The data obtained in this study demonstrate, for the first time, that acquisition of cell culture tropism by IBDV was not accompanied with its attenuation in chickens. The D279N/A284T double exchange in the VP2 capsid protein proved sufficient to confer cell culture adaptation and replication efficiency but did not lead to attenuation. This finding is in agreement with the study previously reported by Raue et al. [39]. Indeed, they noticed that reversion of the T284 substitution back to the wild-type phenotype (A284) was not accompanied with increased virulence, the full recovery of which was concomitant with reversion of the H253 residue to the wild-type (Q253), which occurred 10 to 11 days after.
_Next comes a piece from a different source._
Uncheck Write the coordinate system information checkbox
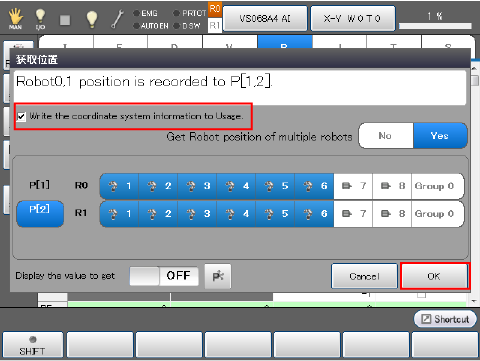The width and height of the screenshot is (480, 361). [x=21, y=117]
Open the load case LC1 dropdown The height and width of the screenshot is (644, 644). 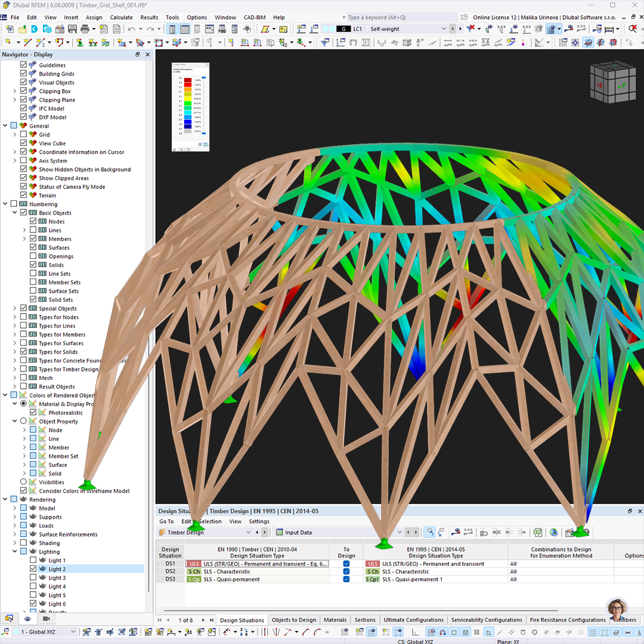[444, 29]
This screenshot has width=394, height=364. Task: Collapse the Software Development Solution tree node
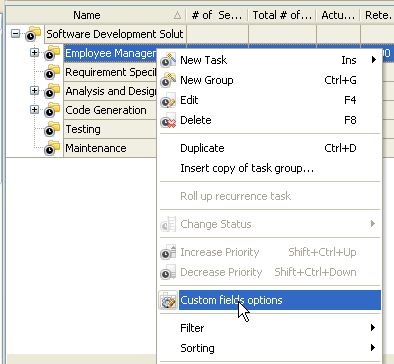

Sequencing of segments A and B of the culture-adapted, but virulent, P2/PO7mt virus recovered from the bursa of dead chickens showed no new mutations and confirmed the presence of the virulence-associated Q residue at position 253, as well as the conservation of N279 and T284 residues. As mentioned above, in our study we infected chickens with unpassaged virus stocks (using the supernatant of transfected cells); therefore, we minimized the risk to generate new spontaneous mutations that might change the phenotype of the rescued mutant virus. Consistent with our sequencing results is the fact that P2/PO7mt virus recovered from dead chickens can still be propagated in cell culture.
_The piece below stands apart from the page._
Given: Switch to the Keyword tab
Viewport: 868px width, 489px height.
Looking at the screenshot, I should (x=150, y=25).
However, the finding that the cell culture-adapted P2/PO7 mutant virus remained pathogenic contrasts with the attenuated nature of strain OKYMT [40], which like P2/PO7mt displays the amino acid combination Q253, N279, and T284 (Figure 2). Comparative sequence analysis revealed that OKYMT differed from the mutant P2/PO7 virus at the three amino acid positions, 256, 315, and 805 (Figure 2). Strikingly, the amino acid residue at position 256 has been reported to be involved in the replication efficiency and virulence of IBDV [31]. Indeed, a mutant IBDV whose Isoleucine residue at position 256 was changed to Valine proved less virulent. Unlike P2/PO7mt virus, which bears an Isoleucine residue at position 256 (I256), the attenuated OKYMT strain shows a Threonine at the same position (T256). Hence, one can wrightfully argue that the T256 residue could have contributed to OKYMT attenuation. However, one should not dismiss the possibility that amino acid positions 315 and, to a lesser extent, 805 could have further attenuated OKYMT strain. Moreover, attenuation of OKYMT involved 43 successive passages (20 passages in chorioallantoic membrane, 15 in yolk sac, and 8 in CEF cells), which could have resulted in the accumulation of attenuating mutations in the polymerase VP1 gene encoded by segment B. Indeed, it is now well established that segment B contributes to the virulence of vvIBDV [41-43]. It has been shown that a single change in VP1 sequence contributes even more to attenuation than a substitution in the polyprotein sequence [41]. Consistent with this finding, it was shown that a Valine to Isoleucine substitution in VP1 at amino acid position 4 attenuates vvIBDV in chickens, but increased its replication in CEF cells [42]. Sequence comparison of VP1 genes of P2 (specified by our chimeric P2/PO7mt virus) and the attenuated OKYMT would provide a more thorough analysis. Unfortunately, only the segment A sequence of OKYMT has been published hitherto.

Conclusions

Based on the work described here, we conclude that the double mutation D279N/A284T of the VP2 major capsid protein of vvIBDV is sufficient to confer cell culture adaptability and replication efficiency, but it does not necessarily lead to virus attenuation.